**PROBLEM TO WORK ON:**
Please copy out the lines in the entries that contain "optional".
***** GIVEN DATA
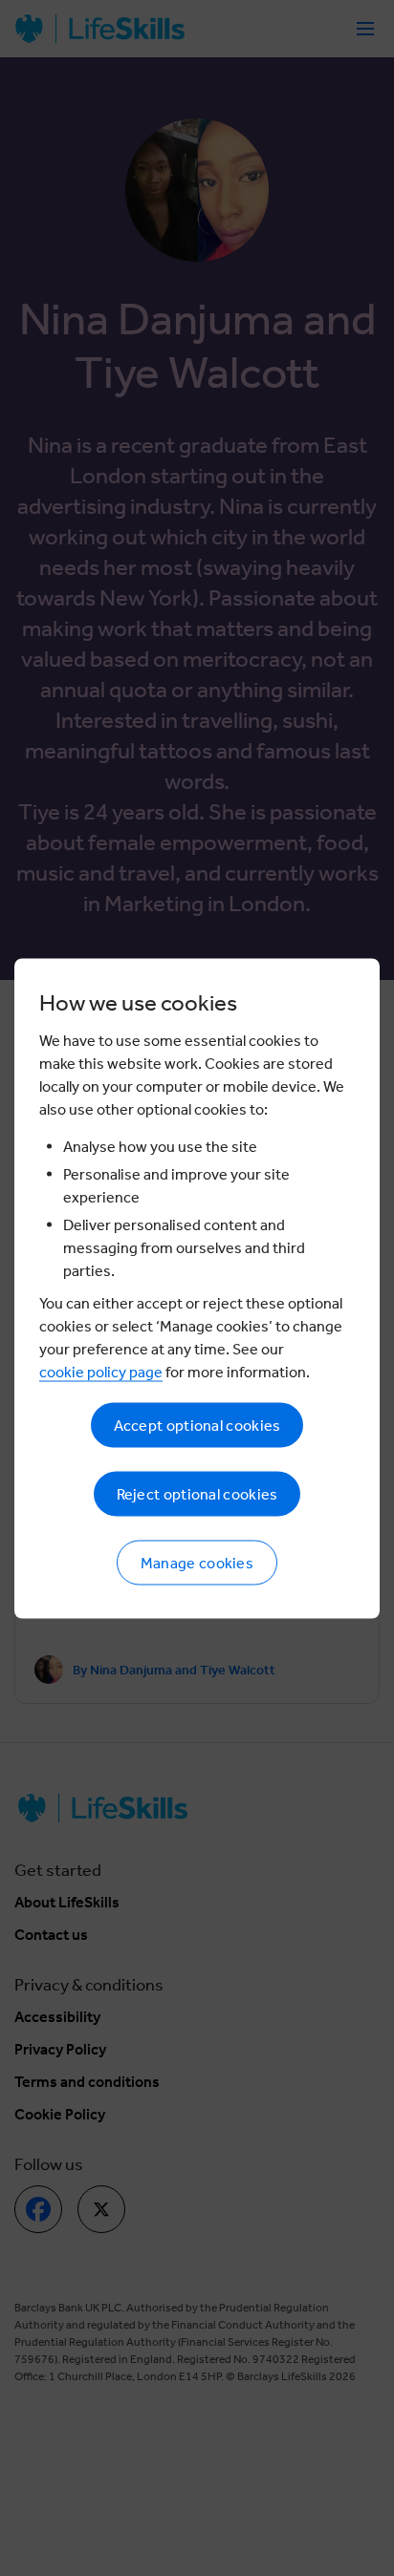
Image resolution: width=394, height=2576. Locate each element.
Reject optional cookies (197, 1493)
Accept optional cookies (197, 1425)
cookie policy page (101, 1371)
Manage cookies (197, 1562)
**********
***** GIVEN DATA
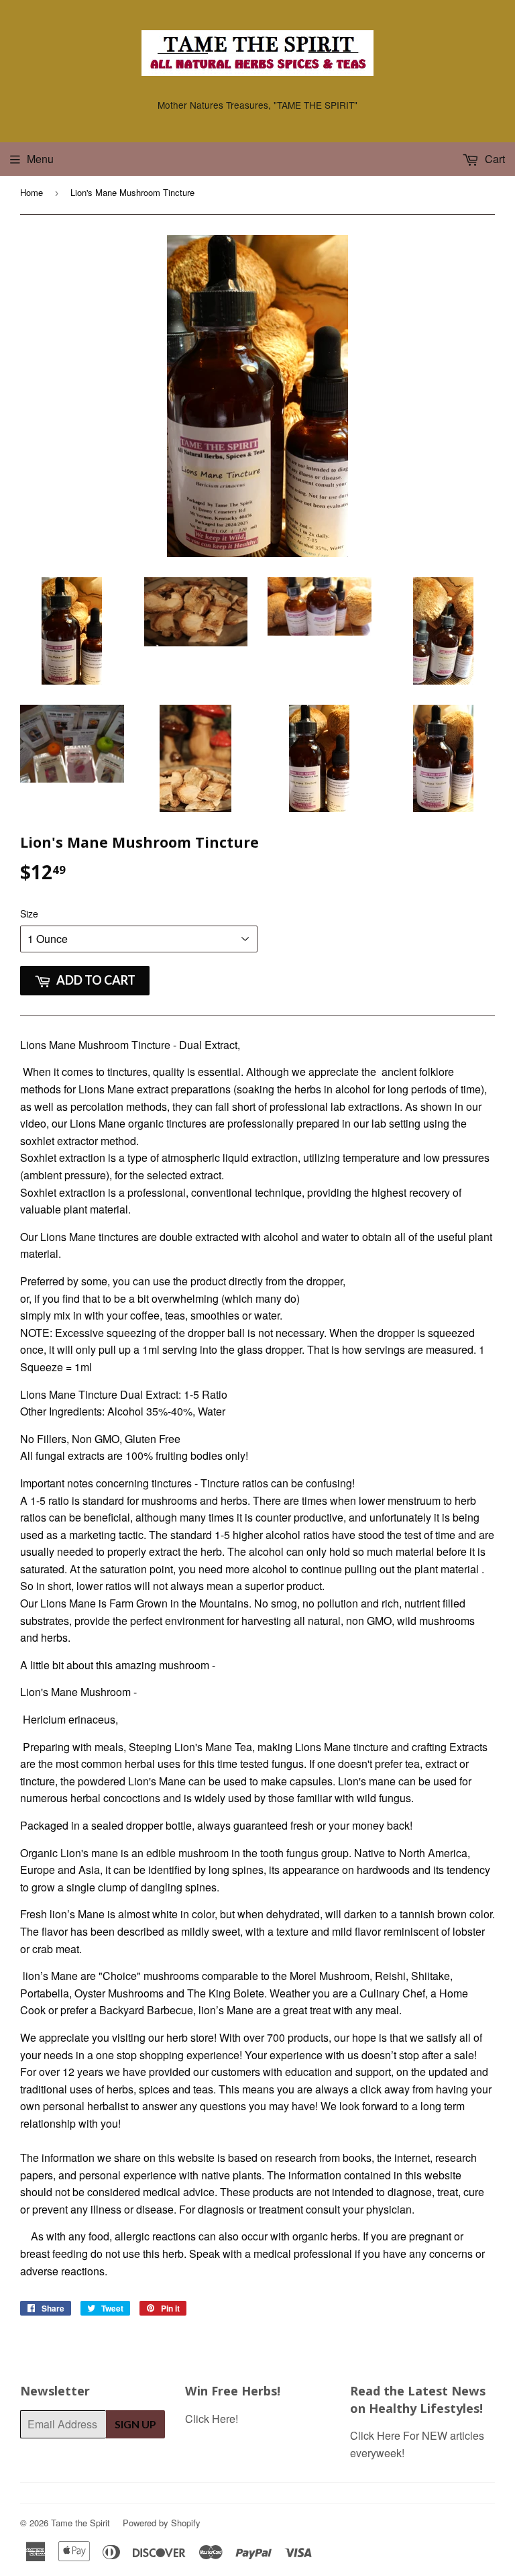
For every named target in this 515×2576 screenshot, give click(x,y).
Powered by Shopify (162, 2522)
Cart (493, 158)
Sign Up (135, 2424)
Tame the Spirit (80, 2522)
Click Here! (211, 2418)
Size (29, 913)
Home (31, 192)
**********
**RESULT OF THE EXERCISE:**
Reject optional cookies (197, 1493)
Accept optional cookies (197, 1425)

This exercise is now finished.